The film has a plot that gets weirder every minute, which doesn’t really matter because the fun is seeing Nicolas Cage stage a pleasantly absurd version of his life as a star, assisted by Pedro Pascal as his die-hard admirer. The real Cage has long since fallen into the multifaceted character described by the book Age of Cage [una biografia di Nicolas Cage scritta da Keith Phipps, ndr]: that of the movie star, crazy and arrogant, fed by young fans on social networks, which generated a million meme in his honour. And this film is a gift for them. But Nick’s character within the film is far more edgy and wary of the strangeness of his own fame, and his nasal voice falters uncertainly when he has to thank people for talking about the important and lasting effect he has left on theirs. life his 1994 comedy Dear, unbearable Tessor who want to hug him and take a selfie with him for his amazing work on the film The Croods 2: a new era.

Well-balanced comic twist
He is amazed at the shrine that Javi dedicated to Nicolas Cage, which occupies an entire secret room, and is particularly impressed by the “deeply disturbing” and life-size replica of Cage as the killer madman Castor Troy in the film. Face/Off (1997) by John Woo, with outstretched arms and two gold-plated pistols in his hands, supposedly the originals of the film. One of the disturbing aspects of it is that Nick wants his gold guns back.
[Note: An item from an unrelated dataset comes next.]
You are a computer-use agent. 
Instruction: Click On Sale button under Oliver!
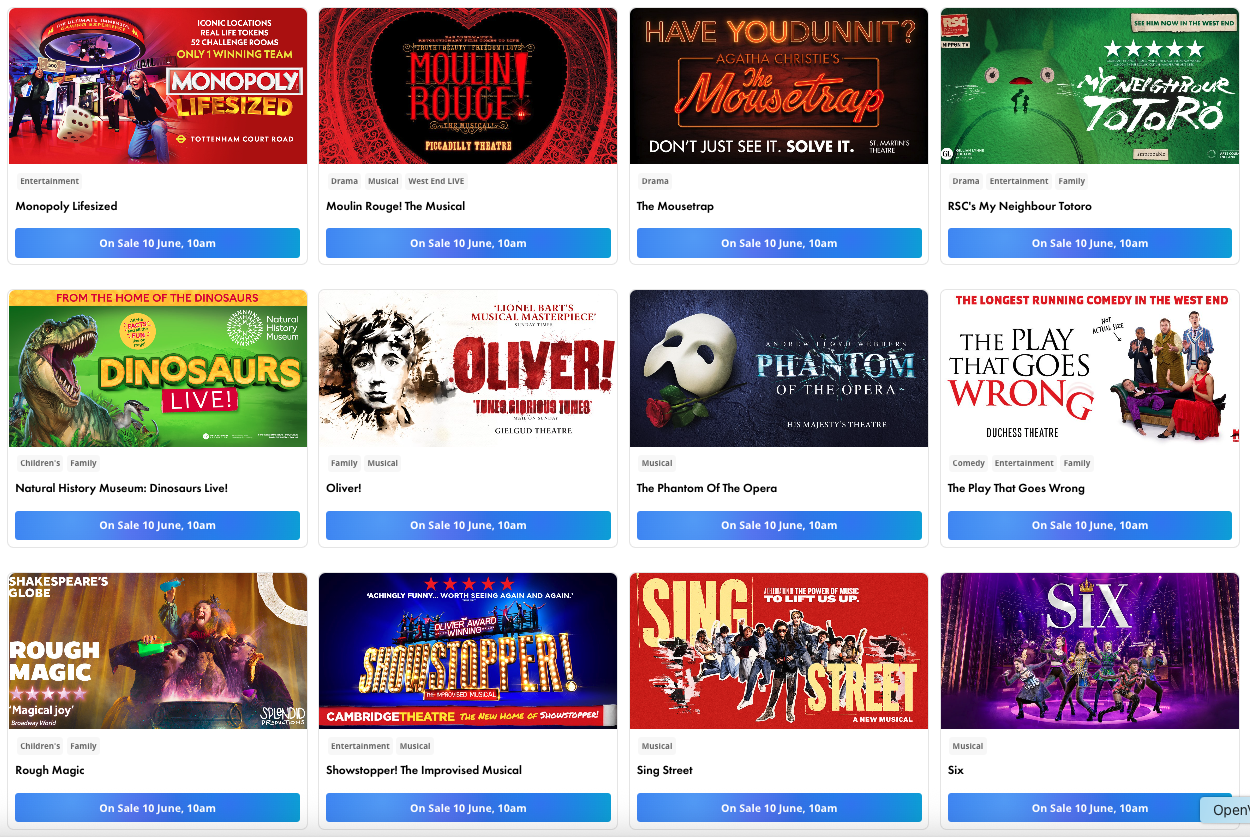tap(468, 525)
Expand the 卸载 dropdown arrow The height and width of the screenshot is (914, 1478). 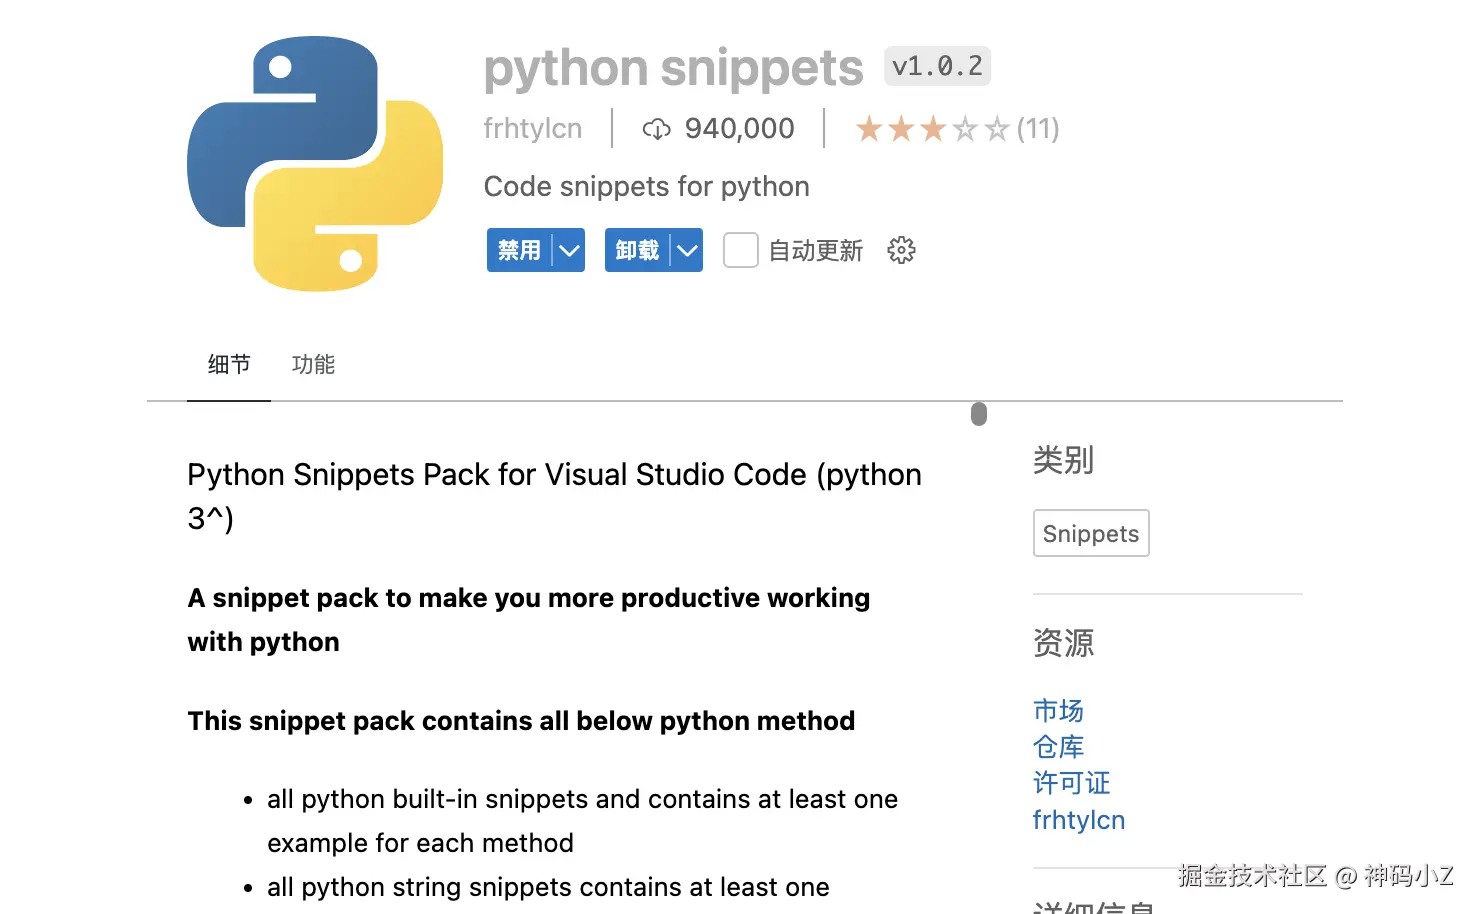coord(687,250)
Cage’s interpretation in The talent of Mr. C, playing a struggling Nick Cage is a well-balanced comic twist, but Cage has always been good at comedies. His legendary belief as a crazy actor, which led him to those fascinating but demented “brave choices” that drove fellow actors crazy early in his career, before people got used to Cage’s philosophy, here bears fruit. of him. The demands of comedy make it clear that, despite his over-the-top panache, Cage has become more precise in achieving the effects he’s been acknowledging lately, now that his name is synonymous with excess. He knows how to bring a touch of maturity to a joke and how to use his methodical madness in absurd scenes. Just watch him give his best in the lysergic trip sequence, in which Nick and Javi, LSD junkies convinced they are being chased by undercover agents, try to scale a wall and then play a funereal farewell scene when Javi isn’t. he takes it longer, with Nick howling and banging on the wall in anguish.


According to director Tom Gormican, Cage himself defines this scene as an example of their ability to capture “the real Cage” on film.
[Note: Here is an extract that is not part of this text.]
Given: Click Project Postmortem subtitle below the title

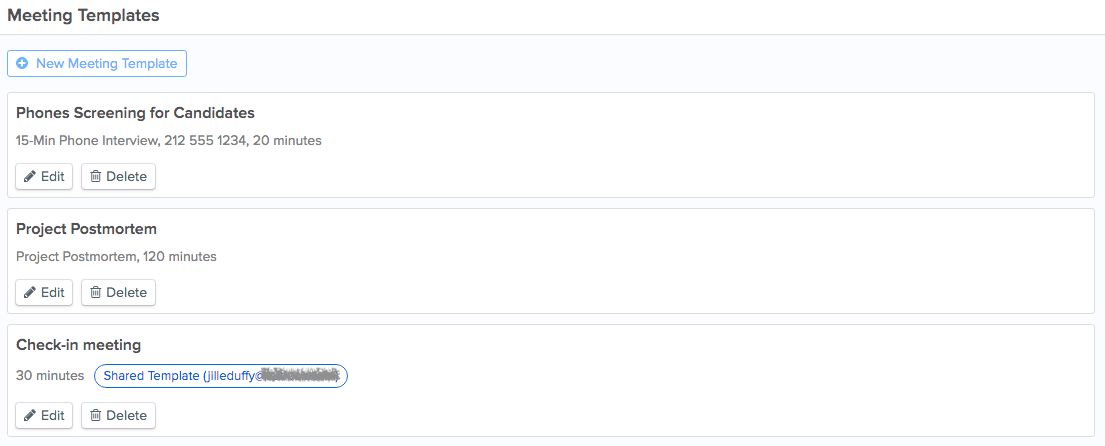Looking at the screenshot, I should [75, 257].
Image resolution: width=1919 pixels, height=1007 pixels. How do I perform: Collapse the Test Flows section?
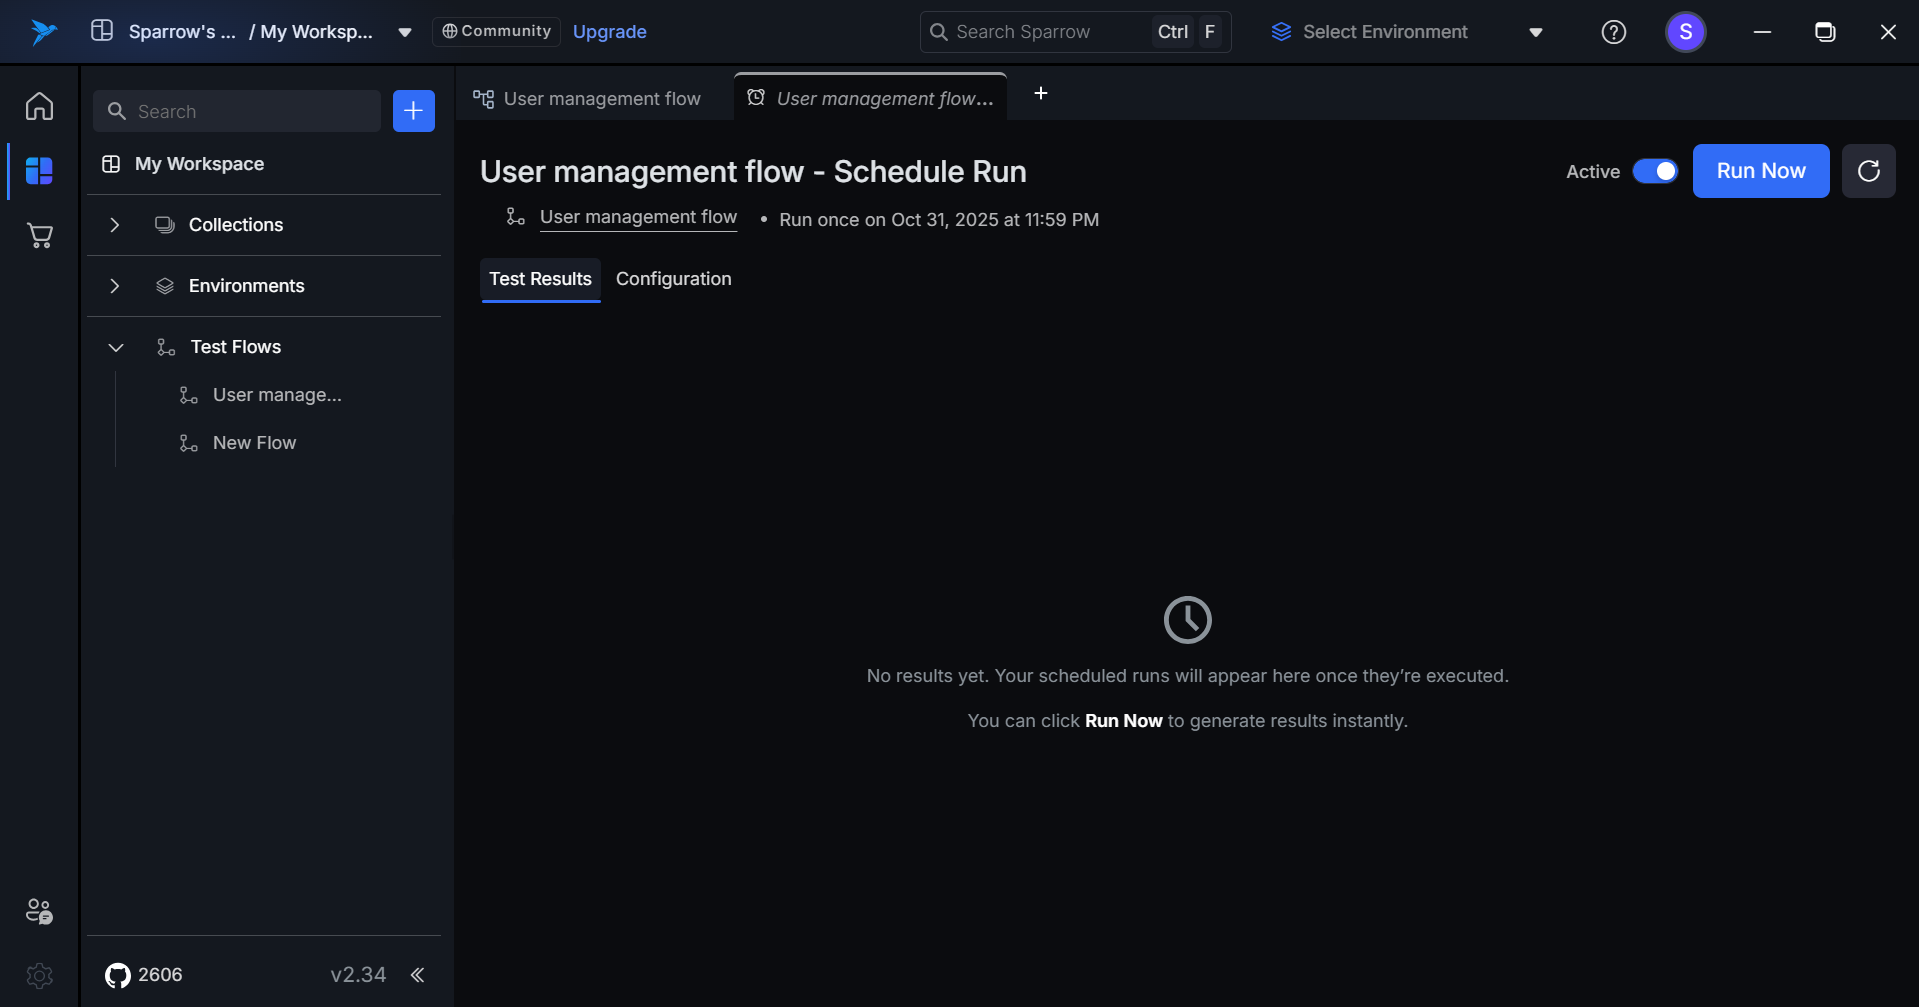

The script was written by Gormican and Kevin Etten, who didn’t have a back-up plan if Cage refused. Gormican, a devotee of Cage since he first saw his “hyperbolic” interpretation in the Coen brothers’ comedy Arizona junior in 1987, he basically made a film about the inordinate joys of being a movie fan: “We asked Pedro Pascal to say the things we wanted to say to Nic and then we saw how things went… The whole movie is like an avatar of Kevin’s and my personality: we really like Nicolas Cage. We said to ourselves: ‘Ok, what is the worst scenario that would make us satisfied anyway?’. And we said to ourselves: ‘ae we can have lunch with Nicolas Cage, I think that’s enough. I want to have a salad with Nicolas Cage somewhere in Los Angeles, and if that’s the only thing that happens, it will still be worth the time. ‘”

So if you can’t get into the sweet, messy spirit of a die-hard movie fan, this movie is probably not for you.